Like the heroine, Shapton works on the New York Times. Her Leonore is a cookery writer with a flair for baking, who picks up a column - "Cakewalk" – of her own. "I just couldn't believe you said you were fucking sick of cake," sulks Lot 1216: a scribbled note on a recipe card. For her often-absent lover is an upscale commercial photographer with swanky corporate clients, endless overseas assignments and cutting-edge personal taste in images, books and sounds. We see the playlists of the CDs he burns for her, which at Christmas means Aimee Mann and the Cocteau Twins as well as Peggy Lee. His profession adds verisimiltude by punctuating the catalogue with informal snaps of the pair together.
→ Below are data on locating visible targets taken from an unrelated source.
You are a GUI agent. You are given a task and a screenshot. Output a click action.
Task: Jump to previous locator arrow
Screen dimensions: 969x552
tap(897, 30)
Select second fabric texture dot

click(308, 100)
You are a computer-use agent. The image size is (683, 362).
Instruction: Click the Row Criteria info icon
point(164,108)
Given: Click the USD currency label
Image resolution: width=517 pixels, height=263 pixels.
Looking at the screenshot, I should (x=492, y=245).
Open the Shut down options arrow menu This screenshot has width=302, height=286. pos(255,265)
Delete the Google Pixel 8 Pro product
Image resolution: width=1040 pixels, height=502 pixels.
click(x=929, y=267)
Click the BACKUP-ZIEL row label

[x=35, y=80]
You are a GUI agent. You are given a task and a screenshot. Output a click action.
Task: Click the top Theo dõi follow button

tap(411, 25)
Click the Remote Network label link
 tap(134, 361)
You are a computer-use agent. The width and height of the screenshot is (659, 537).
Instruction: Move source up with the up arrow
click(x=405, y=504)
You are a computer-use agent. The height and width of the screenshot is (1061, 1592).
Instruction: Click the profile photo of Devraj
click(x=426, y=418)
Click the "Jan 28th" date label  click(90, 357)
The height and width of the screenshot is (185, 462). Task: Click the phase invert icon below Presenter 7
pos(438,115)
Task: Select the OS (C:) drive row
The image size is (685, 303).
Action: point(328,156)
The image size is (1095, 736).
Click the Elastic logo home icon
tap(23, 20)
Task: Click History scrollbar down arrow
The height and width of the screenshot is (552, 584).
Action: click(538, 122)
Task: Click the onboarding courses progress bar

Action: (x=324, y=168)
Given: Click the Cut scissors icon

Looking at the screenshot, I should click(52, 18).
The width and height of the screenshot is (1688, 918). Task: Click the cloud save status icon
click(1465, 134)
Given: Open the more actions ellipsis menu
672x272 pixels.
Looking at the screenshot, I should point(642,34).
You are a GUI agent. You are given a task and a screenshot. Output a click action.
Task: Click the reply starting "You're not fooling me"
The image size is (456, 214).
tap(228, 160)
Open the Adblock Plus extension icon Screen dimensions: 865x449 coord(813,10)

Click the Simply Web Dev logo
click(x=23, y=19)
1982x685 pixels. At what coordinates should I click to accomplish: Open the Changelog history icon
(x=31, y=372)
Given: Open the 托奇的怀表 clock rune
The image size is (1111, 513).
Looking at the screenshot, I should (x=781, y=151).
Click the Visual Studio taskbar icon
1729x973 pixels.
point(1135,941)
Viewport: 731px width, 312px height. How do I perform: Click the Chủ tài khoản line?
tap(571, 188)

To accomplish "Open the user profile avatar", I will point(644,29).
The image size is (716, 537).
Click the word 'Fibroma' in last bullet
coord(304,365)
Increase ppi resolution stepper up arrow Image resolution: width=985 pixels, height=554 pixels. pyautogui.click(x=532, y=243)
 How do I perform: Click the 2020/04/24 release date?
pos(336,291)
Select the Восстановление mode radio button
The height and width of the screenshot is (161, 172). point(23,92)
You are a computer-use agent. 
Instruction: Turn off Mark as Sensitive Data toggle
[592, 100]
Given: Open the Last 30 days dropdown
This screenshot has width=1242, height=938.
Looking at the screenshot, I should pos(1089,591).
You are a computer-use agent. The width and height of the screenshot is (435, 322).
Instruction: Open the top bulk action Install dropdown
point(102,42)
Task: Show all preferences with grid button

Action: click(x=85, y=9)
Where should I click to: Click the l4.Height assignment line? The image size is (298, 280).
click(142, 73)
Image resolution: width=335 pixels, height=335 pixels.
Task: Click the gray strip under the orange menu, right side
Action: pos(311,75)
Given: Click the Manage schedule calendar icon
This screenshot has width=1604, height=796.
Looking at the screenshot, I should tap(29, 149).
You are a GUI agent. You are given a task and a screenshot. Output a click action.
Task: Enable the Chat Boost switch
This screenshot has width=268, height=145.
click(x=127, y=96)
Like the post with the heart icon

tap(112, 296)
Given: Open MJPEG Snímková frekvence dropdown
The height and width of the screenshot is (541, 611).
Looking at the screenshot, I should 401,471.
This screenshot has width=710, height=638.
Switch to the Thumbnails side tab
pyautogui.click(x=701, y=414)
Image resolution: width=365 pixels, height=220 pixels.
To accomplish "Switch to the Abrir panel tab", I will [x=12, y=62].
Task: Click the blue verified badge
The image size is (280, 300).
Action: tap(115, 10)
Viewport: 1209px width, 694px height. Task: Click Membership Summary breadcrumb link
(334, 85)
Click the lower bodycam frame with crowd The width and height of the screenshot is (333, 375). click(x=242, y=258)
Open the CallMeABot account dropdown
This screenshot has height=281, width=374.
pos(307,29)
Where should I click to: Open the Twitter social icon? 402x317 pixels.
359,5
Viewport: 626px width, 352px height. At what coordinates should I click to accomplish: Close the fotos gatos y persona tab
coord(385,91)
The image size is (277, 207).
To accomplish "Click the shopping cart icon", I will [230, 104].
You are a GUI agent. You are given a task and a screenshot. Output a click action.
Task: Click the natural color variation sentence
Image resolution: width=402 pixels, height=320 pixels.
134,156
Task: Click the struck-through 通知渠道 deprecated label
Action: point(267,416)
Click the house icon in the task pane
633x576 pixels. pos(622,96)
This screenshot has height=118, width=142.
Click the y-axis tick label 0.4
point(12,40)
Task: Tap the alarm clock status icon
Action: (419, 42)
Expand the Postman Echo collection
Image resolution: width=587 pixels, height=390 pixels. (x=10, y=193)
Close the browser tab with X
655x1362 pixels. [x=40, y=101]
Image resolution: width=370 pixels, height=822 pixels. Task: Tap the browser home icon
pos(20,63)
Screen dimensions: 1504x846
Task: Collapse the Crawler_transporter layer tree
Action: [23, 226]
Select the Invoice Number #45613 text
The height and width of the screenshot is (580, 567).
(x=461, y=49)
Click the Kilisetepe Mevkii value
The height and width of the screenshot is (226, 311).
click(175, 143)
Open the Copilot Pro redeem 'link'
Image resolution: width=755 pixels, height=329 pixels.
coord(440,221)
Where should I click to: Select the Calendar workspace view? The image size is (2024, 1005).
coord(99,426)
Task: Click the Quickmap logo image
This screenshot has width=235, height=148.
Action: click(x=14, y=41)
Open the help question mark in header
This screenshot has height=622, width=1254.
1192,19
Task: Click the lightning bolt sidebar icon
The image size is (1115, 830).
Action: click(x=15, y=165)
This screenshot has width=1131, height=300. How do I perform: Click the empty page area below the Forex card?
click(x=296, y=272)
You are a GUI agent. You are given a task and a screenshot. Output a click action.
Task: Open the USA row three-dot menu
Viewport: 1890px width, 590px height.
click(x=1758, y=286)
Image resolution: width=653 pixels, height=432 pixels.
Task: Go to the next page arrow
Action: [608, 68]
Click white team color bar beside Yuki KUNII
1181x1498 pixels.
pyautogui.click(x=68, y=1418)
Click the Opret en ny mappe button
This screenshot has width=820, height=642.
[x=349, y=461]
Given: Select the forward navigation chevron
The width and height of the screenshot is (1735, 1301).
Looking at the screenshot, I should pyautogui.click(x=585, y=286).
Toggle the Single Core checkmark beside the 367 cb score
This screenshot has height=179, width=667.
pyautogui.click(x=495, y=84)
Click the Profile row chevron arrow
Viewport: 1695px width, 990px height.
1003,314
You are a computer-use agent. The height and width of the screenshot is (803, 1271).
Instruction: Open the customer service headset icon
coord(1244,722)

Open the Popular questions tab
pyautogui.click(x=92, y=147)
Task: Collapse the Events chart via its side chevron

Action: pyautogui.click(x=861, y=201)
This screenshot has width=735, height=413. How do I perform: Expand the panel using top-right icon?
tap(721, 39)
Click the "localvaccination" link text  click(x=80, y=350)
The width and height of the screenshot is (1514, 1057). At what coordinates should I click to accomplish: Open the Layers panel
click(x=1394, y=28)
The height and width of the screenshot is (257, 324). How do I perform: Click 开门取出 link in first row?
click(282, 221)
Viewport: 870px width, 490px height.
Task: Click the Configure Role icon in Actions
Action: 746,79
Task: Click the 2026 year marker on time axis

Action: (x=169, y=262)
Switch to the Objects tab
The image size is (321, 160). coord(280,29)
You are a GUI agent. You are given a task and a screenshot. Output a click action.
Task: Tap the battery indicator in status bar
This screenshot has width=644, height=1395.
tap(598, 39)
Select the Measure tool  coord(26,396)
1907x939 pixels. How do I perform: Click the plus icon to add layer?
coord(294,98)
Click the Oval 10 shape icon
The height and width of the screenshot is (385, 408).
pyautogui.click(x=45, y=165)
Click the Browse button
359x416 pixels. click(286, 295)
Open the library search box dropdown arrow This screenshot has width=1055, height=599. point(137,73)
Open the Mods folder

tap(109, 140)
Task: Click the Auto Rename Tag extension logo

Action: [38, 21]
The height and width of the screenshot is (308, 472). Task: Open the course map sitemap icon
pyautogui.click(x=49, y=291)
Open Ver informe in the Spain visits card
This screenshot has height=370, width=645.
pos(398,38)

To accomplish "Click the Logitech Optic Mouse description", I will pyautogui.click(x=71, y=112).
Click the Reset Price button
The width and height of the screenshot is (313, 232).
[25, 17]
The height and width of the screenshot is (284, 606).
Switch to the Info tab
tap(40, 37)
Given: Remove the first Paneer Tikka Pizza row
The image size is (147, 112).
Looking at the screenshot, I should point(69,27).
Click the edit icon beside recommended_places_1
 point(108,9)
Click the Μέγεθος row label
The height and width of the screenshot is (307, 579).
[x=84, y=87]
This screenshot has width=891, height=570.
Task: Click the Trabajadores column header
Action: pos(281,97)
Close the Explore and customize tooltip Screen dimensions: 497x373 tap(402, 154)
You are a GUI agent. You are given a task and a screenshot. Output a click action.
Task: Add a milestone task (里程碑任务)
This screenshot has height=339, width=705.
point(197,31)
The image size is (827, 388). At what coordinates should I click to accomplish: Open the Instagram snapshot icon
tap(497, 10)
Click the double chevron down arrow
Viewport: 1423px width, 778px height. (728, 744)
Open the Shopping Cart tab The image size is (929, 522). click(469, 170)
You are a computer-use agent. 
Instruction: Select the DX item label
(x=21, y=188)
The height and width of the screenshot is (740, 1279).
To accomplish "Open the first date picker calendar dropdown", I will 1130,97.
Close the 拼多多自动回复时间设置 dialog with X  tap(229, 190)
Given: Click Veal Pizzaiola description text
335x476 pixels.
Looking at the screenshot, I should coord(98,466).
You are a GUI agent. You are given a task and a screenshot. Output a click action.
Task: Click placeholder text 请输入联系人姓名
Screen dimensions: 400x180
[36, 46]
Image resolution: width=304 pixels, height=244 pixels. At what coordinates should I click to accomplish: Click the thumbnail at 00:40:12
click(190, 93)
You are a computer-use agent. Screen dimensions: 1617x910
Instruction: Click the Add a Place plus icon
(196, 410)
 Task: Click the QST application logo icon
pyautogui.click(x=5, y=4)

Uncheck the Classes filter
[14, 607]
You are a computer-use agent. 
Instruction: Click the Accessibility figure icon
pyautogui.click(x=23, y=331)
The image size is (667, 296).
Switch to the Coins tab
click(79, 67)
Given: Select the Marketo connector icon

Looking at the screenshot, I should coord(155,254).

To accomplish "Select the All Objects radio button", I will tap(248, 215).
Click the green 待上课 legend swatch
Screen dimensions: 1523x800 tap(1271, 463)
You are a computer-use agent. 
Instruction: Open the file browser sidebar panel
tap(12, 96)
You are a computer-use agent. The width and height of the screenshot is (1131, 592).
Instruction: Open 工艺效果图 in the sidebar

Across many genres, effective modern art often works by ellipsis. Here the reader fills in the gaps that the objects never quite explain - from the early bliss of a surprise affinity between a globe-trotting avant-garde snapper and a kooky postmodern homebody, to mid-affair spats and separations, down to the ominous signs – the number of a couples therapist, "12 late/ preg. poss" scawled on a Smythson's diary page, an $800 phone bill from Bangalore – that hint at the onset of drama and doom. "Show, don't tell," advised Henry James (whom the lovers read). Shapton's photo-story format takes pure showing about as far as it can go.
Clued-up critics might reel off a list of artistic kin for this love-story via object and image. They might cite the literary games of the Oulipo group (one, Raymond Queneau, appears here); the self-dramatisations of Sophie Calle, Nan Goldin or Cindy Sherman (the latter two feature); enigmatic photos in novels, as deployed by WG Sebald; and, of course, the boom in graphic fiction.
But poets and novelists knew how to load trivia and kitsch with the residue of passion long before the vogue for everyday semiotics. From the pressed flower to the gift CD soaked in an old flame's emotional DNA, the letters of love still haunt us as its spirit departs. Shapton has found a smartly contemporary way to reinvent the oldest, and the saddest, story ever told.